Poetry and Tragedy: “The Dead”
Billy Collins who served as the United States Poet Laureate from 2001-2003, selected by the Librarian of Congress, has been called “The nation’s official lightning rod for the poetic impulse of Americans.” In the wake of 9/11, he was asked by USA TODAY to select a piece of his work that he believed had a message for those difficult times.
At that time, Collins wrote, “In the aftermath of the catastrophe of Sept. 11, which was nothing less than a psychic invasion of the United States, many people I know turned intuitively to poetry as a source of sanity and perhaps even consolation. Poetry has always accommodated loss and keening; it may be said to be the original grief counseling center. But American poets will have a hard time if they attempt a direct response to these events, because poetry by its nature moves us inward, not outward to the public and the collective.

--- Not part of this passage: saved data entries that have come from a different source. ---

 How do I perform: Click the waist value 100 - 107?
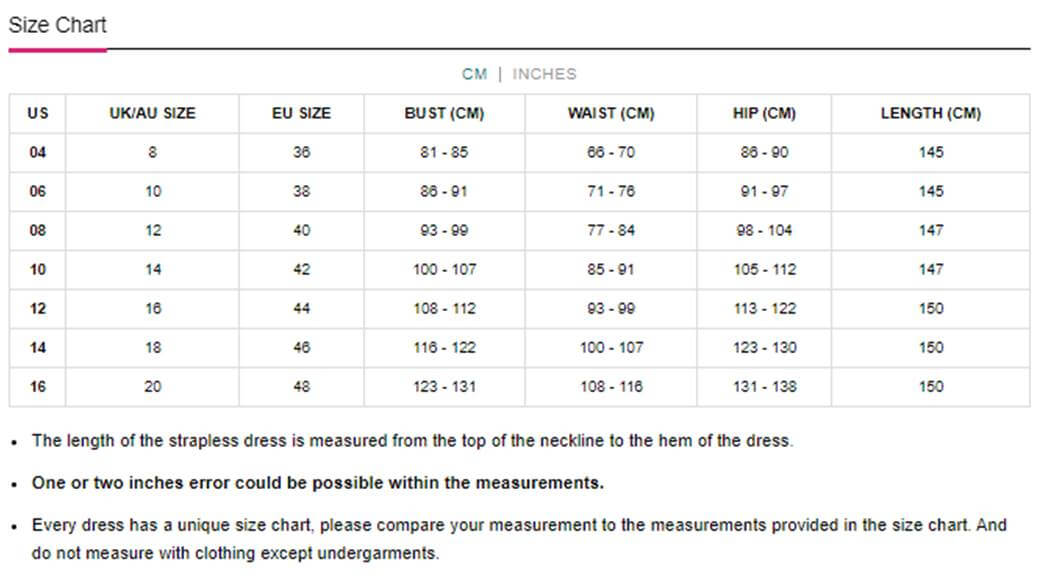[x=611, y=347]
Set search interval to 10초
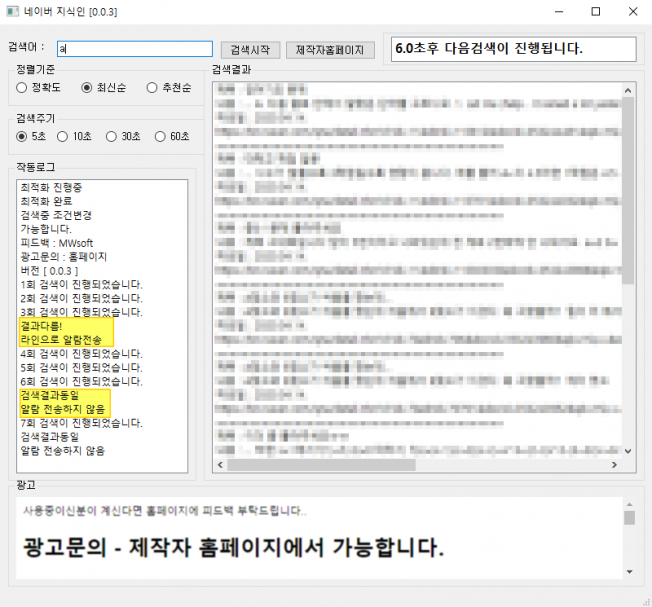 [63, 136]
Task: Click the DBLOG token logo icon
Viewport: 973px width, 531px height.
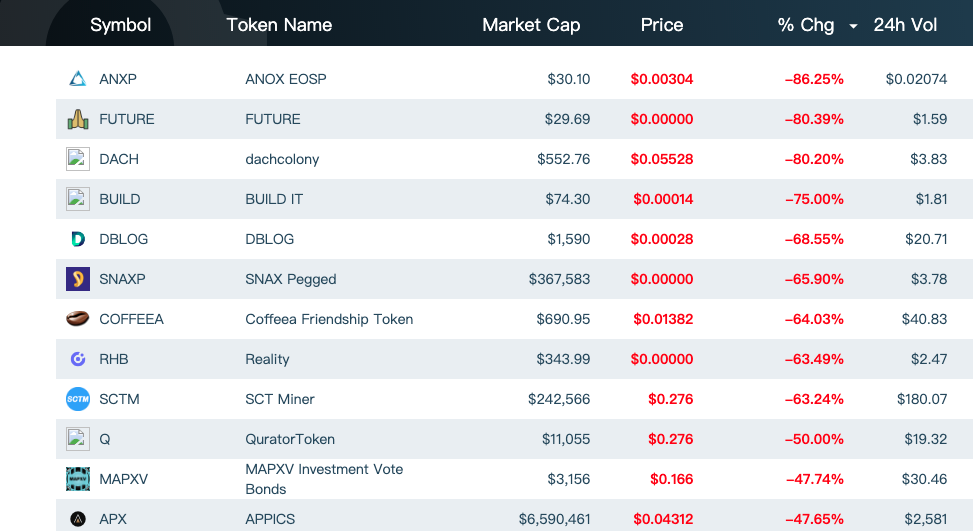Action: coord(78,239)
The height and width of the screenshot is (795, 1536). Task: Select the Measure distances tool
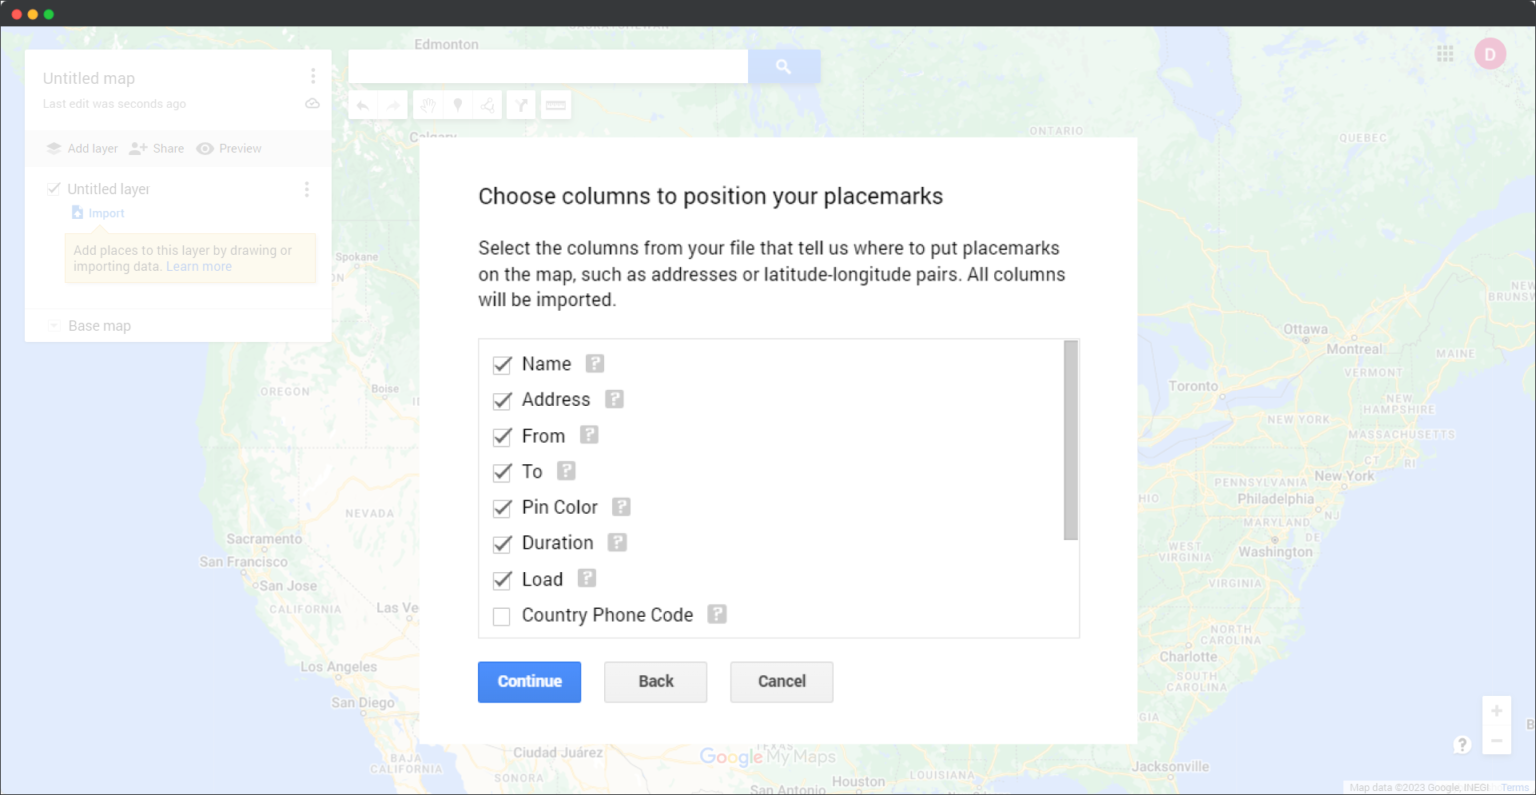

Since the destruction of the World Trade Center, the media has tried to fill that hole, that vacuum, with talk and print, but unsuccessfully. Poetry will not fill that space either, but poetry creates its own space apart from such terrible emptiness. It’s not that poets should feel a responsibility to write about this calamity. All poetry stands in opposition to it. Pick a poem, any poem, from an anthology and you will see that it is speaking for life and therefore against the taking of it. A poem about mushrooms or about a walk with the dog is a more eloquent response to September 11th than a poem that announces that wholesale murder is a bad thing.”
Collins chose The Dead which at first appears to be a seemingly simple allegory for death. The Dead gives the first impression of being a light poem, but the poem’s final lines bridge the divide between humor and its much deeper meaning. Further, if you’ve been around long enough for someone you love to have died, you’ll appreciate its sentiment.
The dead are always looking down on us, they say.
while we are putting on our shoes or making a sandwich,
they are looking down through the glass bottom boats of heaven
as they row themselves slowly through eternity.
They watch the tops of our heads moving below on earth,
and when we lie down in a field or on a couch,
drugged perhaps by the hum of a long afternoon,
they think we are looking back at them,
which makes them lift their oars and fall silent
and wait, like parents, for us to close our eyes.
The animated short film, The Dead, is from Billy Collins’ action poetry series, which he produced for the Sundance Channel. The poetry is by Collins, with animation provided by Juan Delcan of Spontaneous.